# Given task:
List each line of the data below that contains the word "This". Case matters.

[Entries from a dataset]
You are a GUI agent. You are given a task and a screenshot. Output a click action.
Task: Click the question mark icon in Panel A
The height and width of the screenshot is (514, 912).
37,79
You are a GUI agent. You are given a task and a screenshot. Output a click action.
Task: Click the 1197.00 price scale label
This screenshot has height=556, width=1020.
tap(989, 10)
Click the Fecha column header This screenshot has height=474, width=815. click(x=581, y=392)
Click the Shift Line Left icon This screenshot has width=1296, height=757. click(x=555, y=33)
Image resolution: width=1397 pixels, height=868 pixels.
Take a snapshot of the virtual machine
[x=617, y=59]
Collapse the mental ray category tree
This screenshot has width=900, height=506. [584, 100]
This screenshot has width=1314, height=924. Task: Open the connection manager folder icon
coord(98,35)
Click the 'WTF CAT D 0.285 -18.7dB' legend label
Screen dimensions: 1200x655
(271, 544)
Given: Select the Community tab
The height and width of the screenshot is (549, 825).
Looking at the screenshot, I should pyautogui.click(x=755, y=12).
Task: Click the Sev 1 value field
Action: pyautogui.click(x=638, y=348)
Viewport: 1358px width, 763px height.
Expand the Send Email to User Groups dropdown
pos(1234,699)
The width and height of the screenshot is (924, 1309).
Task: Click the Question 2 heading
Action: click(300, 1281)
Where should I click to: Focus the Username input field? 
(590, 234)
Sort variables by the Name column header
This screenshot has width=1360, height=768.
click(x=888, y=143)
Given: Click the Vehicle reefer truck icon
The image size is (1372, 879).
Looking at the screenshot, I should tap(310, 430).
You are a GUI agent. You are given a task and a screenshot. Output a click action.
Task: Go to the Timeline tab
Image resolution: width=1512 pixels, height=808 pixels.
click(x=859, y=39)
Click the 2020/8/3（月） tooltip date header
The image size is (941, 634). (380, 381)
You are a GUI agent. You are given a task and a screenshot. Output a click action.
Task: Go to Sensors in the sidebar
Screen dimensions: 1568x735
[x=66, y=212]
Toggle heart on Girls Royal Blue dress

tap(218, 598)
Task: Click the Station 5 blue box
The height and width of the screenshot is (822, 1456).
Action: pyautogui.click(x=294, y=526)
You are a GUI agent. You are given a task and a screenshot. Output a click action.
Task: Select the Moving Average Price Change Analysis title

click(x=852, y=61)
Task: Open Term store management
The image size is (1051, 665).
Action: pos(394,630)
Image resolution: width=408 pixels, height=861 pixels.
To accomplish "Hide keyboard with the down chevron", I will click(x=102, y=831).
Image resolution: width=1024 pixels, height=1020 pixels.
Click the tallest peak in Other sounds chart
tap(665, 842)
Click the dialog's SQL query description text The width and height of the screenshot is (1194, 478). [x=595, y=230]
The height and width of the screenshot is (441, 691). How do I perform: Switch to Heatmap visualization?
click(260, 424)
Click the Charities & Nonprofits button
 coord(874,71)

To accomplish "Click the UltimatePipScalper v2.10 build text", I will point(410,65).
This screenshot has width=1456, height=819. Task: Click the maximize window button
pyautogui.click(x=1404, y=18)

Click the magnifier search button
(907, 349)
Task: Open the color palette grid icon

# Solution:
This screenshot has height=556, width=1020.
Click the Fecha column header This screenshot has height=474, width=815. click(x=581, y=392)
Click the Shift Line Left icon This screenshot has width=1296, height=757. click(x=555, y=33)
This screenshot has width=900, height=506. [584, 100]
This screenshot has width=1314, height=924. Task: Open the connection manager folder icon
This screenshot has width=1360, height=768.
This screenshot has width=1456, height=819. Task: Click the maximize window button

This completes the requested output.